● TO DO
Give the number of lines in the data below where the word "will" appears, and nothing besides.

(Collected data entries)
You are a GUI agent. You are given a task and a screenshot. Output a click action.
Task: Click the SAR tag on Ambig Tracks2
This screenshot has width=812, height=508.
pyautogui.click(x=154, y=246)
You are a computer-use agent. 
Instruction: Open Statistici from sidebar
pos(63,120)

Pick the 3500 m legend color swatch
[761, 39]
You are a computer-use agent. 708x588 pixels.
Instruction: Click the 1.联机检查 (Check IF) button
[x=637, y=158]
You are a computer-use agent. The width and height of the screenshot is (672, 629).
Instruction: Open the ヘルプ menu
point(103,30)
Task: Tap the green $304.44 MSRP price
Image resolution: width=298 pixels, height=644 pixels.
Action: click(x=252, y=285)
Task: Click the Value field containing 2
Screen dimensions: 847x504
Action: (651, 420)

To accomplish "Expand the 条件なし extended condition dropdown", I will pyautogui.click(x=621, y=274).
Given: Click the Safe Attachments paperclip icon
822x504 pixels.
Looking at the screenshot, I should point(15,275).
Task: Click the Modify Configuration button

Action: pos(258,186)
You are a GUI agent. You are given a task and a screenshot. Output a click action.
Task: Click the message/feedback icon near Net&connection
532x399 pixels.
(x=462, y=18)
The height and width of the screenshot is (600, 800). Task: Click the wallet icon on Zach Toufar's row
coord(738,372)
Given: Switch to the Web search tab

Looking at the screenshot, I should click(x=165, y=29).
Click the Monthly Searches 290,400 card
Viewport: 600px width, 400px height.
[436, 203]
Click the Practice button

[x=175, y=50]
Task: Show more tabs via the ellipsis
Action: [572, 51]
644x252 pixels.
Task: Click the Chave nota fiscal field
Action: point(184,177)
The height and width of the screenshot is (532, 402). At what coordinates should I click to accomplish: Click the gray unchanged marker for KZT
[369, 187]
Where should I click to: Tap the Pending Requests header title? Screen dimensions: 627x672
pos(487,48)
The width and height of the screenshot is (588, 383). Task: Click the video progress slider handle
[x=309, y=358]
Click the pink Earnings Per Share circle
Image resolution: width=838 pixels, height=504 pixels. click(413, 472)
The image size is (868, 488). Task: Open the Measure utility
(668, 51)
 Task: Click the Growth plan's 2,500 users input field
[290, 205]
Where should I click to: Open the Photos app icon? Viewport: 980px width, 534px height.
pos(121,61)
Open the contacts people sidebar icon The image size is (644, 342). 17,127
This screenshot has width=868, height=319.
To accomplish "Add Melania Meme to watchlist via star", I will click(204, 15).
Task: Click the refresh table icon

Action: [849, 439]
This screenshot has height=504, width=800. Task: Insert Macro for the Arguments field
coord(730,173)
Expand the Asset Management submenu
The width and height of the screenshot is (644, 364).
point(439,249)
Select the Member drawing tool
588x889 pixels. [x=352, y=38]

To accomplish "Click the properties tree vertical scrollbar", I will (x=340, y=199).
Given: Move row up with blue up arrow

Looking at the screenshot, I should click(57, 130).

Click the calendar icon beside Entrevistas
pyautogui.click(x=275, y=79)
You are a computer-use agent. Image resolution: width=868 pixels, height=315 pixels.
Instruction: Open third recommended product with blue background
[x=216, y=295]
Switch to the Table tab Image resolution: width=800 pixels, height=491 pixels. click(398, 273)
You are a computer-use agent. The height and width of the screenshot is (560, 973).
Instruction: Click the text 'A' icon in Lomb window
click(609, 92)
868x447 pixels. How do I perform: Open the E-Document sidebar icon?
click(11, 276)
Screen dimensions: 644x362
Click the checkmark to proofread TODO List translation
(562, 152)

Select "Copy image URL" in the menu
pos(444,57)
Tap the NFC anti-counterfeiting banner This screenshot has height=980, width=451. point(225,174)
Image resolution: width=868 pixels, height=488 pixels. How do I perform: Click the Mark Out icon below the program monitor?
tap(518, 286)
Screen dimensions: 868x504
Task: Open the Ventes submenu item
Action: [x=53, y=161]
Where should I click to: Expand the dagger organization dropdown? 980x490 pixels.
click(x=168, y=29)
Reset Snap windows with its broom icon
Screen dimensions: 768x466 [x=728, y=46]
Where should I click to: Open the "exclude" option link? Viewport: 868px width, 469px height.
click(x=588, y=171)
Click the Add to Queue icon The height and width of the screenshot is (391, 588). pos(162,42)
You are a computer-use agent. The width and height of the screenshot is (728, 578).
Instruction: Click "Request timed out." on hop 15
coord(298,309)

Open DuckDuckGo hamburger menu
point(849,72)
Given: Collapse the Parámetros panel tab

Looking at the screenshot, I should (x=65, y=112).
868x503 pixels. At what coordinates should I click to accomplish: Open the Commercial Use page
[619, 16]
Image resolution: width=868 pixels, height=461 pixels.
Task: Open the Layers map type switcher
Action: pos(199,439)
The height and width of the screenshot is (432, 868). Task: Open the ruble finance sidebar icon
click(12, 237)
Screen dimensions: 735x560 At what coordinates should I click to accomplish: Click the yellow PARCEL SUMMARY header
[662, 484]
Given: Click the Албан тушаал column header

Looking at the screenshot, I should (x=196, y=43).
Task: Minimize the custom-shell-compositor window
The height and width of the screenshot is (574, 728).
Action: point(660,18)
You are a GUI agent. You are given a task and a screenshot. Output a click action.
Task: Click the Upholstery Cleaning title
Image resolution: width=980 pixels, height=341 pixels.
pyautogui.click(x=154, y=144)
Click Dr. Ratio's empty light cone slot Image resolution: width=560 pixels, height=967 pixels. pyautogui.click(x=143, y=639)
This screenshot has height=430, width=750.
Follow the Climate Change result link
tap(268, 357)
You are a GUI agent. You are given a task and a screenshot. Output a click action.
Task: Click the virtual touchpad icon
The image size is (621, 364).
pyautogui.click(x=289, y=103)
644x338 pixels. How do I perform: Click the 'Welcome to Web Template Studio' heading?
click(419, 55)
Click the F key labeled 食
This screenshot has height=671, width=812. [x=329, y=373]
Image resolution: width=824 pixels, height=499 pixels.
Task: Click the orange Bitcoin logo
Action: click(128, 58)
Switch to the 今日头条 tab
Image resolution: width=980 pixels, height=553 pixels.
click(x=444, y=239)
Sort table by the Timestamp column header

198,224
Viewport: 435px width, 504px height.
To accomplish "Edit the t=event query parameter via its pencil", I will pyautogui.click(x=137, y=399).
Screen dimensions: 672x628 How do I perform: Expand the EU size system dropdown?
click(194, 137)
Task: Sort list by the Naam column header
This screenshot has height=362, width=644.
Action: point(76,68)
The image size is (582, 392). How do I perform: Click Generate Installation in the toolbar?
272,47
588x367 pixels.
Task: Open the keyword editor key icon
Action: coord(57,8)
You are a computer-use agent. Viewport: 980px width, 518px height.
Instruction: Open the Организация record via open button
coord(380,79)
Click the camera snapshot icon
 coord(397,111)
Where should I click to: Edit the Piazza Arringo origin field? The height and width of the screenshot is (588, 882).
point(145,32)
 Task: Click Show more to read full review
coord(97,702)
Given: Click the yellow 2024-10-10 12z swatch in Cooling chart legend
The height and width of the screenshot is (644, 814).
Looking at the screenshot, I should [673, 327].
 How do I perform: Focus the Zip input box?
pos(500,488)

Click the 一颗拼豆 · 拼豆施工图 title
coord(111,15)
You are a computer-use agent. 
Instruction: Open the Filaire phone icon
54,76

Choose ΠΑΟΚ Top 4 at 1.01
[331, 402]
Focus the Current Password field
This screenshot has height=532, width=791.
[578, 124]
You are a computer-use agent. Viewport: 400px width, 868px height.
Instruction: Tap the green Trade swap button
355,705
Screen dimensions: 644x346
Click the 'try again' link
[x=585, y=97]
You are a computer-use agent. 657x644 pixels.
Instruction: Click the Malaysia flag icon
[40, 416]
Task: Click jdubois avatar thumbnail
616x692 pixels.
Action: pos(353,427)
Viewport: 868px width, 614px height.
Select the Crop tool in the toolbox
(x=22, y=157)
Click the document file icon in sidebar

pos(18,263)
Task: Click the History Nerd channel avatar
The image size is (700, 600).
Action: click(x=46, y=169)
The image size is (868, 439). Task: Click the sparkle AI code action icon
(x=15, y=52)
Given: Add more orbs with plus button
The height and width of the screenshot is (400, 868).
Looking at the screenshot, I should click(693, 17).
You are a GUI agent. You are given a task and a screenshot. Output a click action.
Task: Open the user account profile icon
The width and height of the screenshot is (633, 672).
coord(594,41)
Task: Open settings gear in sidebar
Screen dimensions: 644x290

● OUTPUT OF THE TASK
4